You all need to chill out.
I think I'll have to clear up a few things. Maybe I'll make a flowchart.
1. It's not a bait-and-switch. http://en.wikipedia.org/wiki/Bait-and-switch
The other options would have been to actually just put 3GB on it and cripple the bandwidth throughout the whole memory or not to use colour compression and cripple the bandwidth or not to sell the GTX 970 at all. Clearly a better deal for everyone involved. Technical explanation further down.
2. All those game benchmarks didn't suddenly change. The GTX 970 still performs the same.
3. Who of you would have actually used exactly 3.5-4GB VRAM? The driver is actively trying to keep VRAM usage below 3.5GB so once you manage to go over that you'll probably go over 4GB aswell. That means swapping with the RAM and a lot more performance issues.
Technical stuff:
DISCLAIMER: This might not be correct. I haven't confirmed it myself and I won't dissect a cut down GM204 just to please some people on the internet. So take this with a grain of salt, some of it might be wrong. However that's also true for most of the accusations.
What everyone thinks is the issue won't be fixed because they can't fix it.
The issue is real and I hope they'll fix it on the GM200 and maybe later versions of the GM204, but it's more like a minor inconvenience rather than the absolutely game-breaking, performance-destroying and possibly life-threatening bug everyone makes it out to be.
Most of the benchmarks were also run incorrectly. People didn't bother to read the instructions. Some caught onto that and are now trying to blame the author, because a program that was coded in 30 minutes isn't fool proof. If the benchmark is run incorrectly it can show lower bandwidth for 1GB. It'll also show lower bandwidth or infinite bandwidth towards the end of the memory on every single nvidia card in existence. What it's actually showing is the RAM/swapping bandwidth. The whole point of that benchmark was to find out if the last 0.5GB of VRAM is that much slower than the rest to be able to cause these issues people have reported when using >3.5GB VRAM. What it's showing when run correctly* is that for some reason the swapping starts with 0.5GB left. It's not actually the VRAM being slow, it's the DRAM (via PCIe) being used instead of the VRAM which is incredibly slow.
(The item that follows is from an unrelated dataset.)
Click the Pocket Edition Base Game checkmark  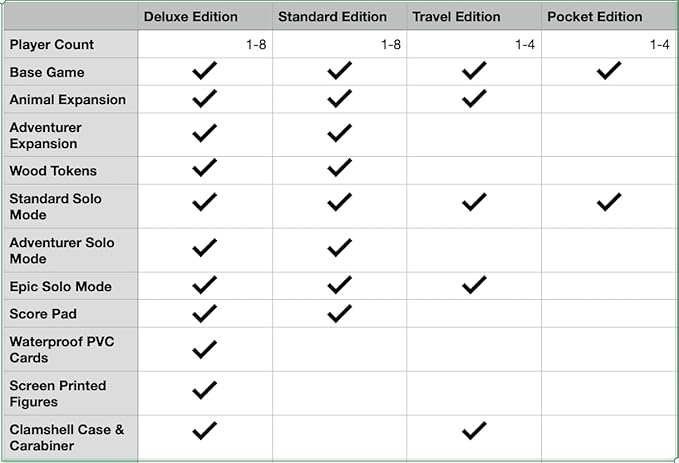coord(608,71)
*headless, the gpu can't be used for a display, use the iGPU, or the OS will reserve VRAM and the weird CUDA memory swapping will show up earlier or before you actually run out of memory on other cards that don't even have that issue
My guess on what's happening in as simple as I can describe it, this is highly speculative and might not even come close to the truth:
1. Nvidia "hardwired" the VRAM adresses to the L2 cache adresses for the colour compression. Because of that, intentionally or unintenionally, data in the VRAM can't be moved/swapped. So once you run out of VRAM and data gets put in the DRAM (the normal RAM) it's stuck there. Normally in case of a page fault (data is DRAM instead of VRAM) the data would get swapped and the one you're using gets put in the VRAM. This doesn't work now, so everytime you need that data it's going to be send from the DRAM via PCIe (which is incredibly slow compared to VRAM). Now that would only be a problem when you're using a bit over 4GB (compressed size). In fact it's only a problem under specific circumstances, namely when the total memory consumption is >4GB but the actively used memory for the current application/task is <4GB. Once you start using >4GB for one application you have to swap anyway. So unless you've got some pretty big stuff in the background/minimized or windows is reserving stupid amounts of VRAM, this isn't an issue.
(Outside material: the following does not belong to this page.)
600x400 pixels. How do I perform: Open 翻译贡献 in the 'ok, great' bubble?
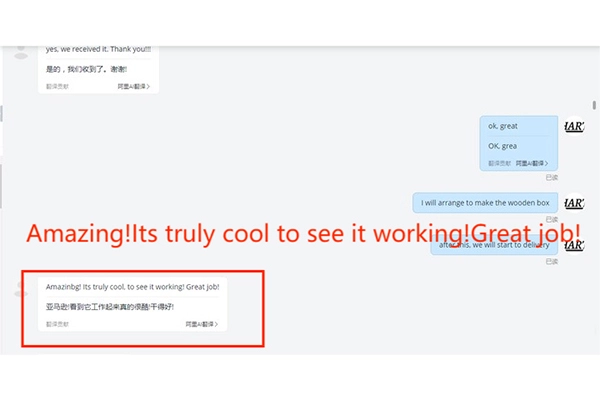(x=499, y=162)
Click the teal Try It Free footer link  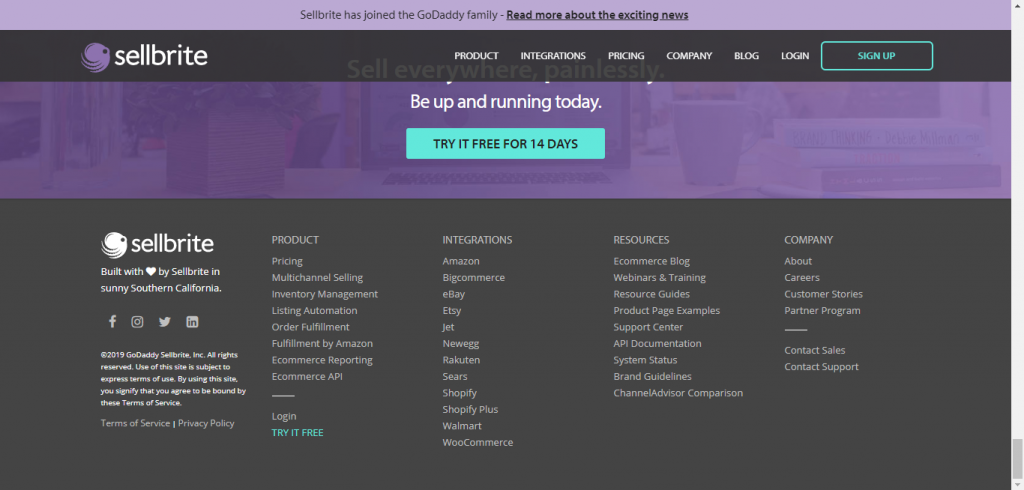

2. Because of the way they cut down the L2 cache (1.75MB instead of 2MB)/crossbars on the GTX 970 they can't access the last 0.5GB of the VRAM via the normal "hardwired" colour compression way. However they knew about this and made 2 "partitions". The first 3.5GB would be accessed in the "normal" way, like the GTX 980 does for all 4GB. The last 0.5GB would be accessed without colour compression. That way you'd only lose the extra 30% bandwidth from the compression. It's not ideal but acceptable. For that reason the driver tries to keep the VRAM usage below 3.5GB. The only question is did they have to cut down the L2 cache? Iirc they didn't cut it down on the GTX 780, so I'm leaning towards yes.
3. Now it's time to get to the actual issue. The whole thing started when people noticed that the GTX 970 wouldn't used more than 3.5GB VRAM unless it was forced to. The behaviour itself is normal but the limit should have been 4GB like on the GTX 980. Also a 30% drop in bandwidth shouldn't be able to cause the drastic performance problems that were reported. Nai's benchmark indicates that the GTX 970 can't access the last 0.5GB or starts swapping to DRAM even though it can access them. That's not supposed to happen. Everything else is.
Conclusions:
1. There is an issue. But it's not what people think is the issue, it's only related.
2. Unless Nvidia sent cards with the full 2MB L2 cache to reviewers and then sold the cards with 1.75MB while knowing about the problem it would cause it's not bait-and-switch. A reviewer with press and retail versions of the GTX 970 could confirm this.
3. Benchmarks didn't show it because most benchmarks still only use 3GB.*
4. It's mostly an issue for 4K and/or very high settings that the 970 might not be able to handle anyway. It's a bummer in those cases and in SLI because the 970 might not scale as well as expected since it's running out of VRAM. If were really lucky it's just a driver glitch and fixable without physical changes.
*We've been there before, people claimed you need Titan Blacks because the 3GB on the 780 Ti isn't enough for 4K, triple 1080p, 1440p once you go to 256xSSAA (it's a hyperbole). Turns out that neither of those GPUs can get 60fps with 256xSSAA anyway and that people prefer 60fps 4xSSAA to 0.2fps 256xSSAA. Apparently some of the people working on the drivers actually have a clue about what they're doing. In fact, some of them are so good they even get paid for it. They know what happens when a GPU runs out of VRAM so unless there is absolutely no way to avoid it, it won't happen.